The European Commission has responded to these developments by cutting its GDP projections and raising inflation forecasts for both the EU and the Eurozone. Specifically, the EC’s spring forecast revised the inflation outlook for the EU up by a full percentage point to 3.1% for 2026, reflecting increased pessimism about the economic impact of the Iran war [1].

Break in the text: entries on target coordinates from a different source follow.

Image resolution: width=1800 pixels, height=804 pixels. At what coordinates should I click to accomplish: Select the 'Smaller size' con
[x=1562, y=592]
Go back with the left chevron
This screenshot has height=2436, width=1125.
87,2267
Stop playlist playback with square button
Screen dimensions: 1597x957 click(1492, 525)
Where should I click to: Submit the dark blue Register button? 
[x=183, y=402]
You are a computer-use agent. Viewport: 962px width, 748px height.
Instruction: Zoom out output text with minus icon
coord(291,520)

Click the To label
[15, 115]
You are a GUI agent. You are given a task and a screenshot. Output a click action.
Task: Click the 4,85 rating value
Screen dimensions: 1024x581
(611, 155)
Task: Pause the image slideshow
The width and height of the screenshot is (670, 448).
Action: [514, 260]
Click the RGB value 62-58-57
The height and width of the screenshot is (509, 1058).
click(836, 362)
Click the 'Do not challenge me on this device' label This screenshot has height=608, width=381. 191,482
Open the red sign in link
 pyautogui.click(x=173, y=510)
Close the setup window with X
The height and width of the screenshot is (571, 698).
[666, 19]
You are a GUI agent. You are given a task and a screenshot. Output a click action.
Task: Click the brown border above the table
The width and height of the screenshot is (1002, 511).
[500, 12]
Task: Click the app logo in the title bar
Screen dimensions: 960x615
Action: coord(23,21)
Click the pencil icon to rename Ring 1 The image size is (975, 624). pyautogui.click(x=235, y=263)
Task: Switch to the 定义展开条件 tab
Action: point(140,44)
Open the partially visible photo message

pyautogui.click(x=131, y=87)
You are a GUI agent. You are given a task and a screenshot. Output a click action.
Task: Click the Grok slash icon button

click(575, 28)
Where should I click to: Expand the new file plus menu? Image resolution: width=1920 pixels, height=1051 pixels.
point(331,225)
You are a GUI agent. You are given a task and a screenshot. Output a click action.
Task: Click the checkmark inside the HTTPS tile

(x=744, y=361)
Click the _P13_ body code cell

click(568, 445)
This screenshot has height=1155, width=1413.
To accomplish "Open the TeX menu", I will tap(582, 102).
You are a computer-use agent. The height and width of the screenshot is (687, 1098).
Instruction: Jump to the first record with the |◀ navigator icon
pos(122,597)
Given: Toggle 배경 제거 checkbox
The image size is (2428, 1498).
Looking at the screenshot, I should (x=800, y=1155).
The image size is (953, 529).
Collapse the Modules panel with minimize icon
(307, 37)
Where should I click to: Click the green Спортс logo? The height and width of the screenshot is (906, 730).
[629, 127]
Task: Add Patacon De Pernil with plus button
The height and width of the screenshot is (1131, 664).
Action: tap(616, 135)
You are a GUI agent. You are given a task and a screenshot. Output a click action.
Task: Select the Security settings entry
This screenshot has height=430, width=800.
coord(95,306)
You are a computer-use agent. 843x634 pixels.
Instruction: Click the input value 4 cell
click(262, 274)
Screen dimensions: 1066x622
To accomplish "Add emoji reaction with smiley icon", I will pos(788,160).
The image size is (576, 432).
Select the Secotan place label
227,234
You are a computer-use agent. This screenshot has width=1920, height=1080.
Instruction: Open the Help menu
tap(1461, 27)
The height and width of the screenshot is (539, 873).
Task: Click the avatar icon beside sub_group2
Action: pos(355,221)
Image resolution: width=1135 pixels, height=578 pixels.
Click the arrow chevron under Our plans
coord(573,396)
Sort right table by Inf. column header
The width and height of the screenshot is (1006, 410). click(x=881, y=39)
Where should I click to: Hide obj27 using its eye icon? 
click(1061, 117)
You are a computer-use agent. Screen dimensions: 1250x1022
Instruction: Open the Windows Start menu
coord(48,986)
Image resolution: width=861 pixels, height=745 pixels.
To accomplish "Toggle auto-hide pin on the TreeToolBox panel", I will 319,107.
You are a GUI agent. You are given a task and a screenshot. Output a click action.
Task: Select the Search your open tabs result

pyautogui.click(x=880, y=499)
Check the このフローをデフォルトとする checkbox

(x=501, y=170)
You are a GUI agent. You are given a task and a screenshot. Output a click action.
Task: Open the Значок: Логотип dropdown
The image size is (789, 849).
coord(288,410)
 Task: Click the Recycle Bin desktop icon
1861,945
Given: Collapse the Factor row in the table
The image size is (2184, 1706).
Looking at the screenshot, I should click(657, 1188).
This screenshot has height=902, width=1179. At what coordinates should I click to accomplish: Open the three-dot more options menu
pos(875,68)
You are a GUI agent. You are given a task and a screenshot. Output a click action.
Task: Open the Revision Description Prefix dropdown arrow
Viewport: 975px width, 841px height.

These conflicting signals—soft economic data alongside persistent price pressures—present a policy dilemma for the European Central Bank (ECB). While market pricing currently anticipates a little more than two 25 basis point ECB rate hikes over the next six months, Rabobank expects only one such hike [1].
No specific analyst opinions or forward-looking statements beyond Rabobank’s rate hike expectation are provided in the source.
CONCLUSION
The Eurozone is grappling with weakening growth and rising inflation expectations, creating a challenging environment for policymakers. Market participants anticipate more aggressive ECB tightening, but Rabobank forecasts a more cautious approach with only one rate hike. The outlook remains uncertain as economic and inflationary pressures persist.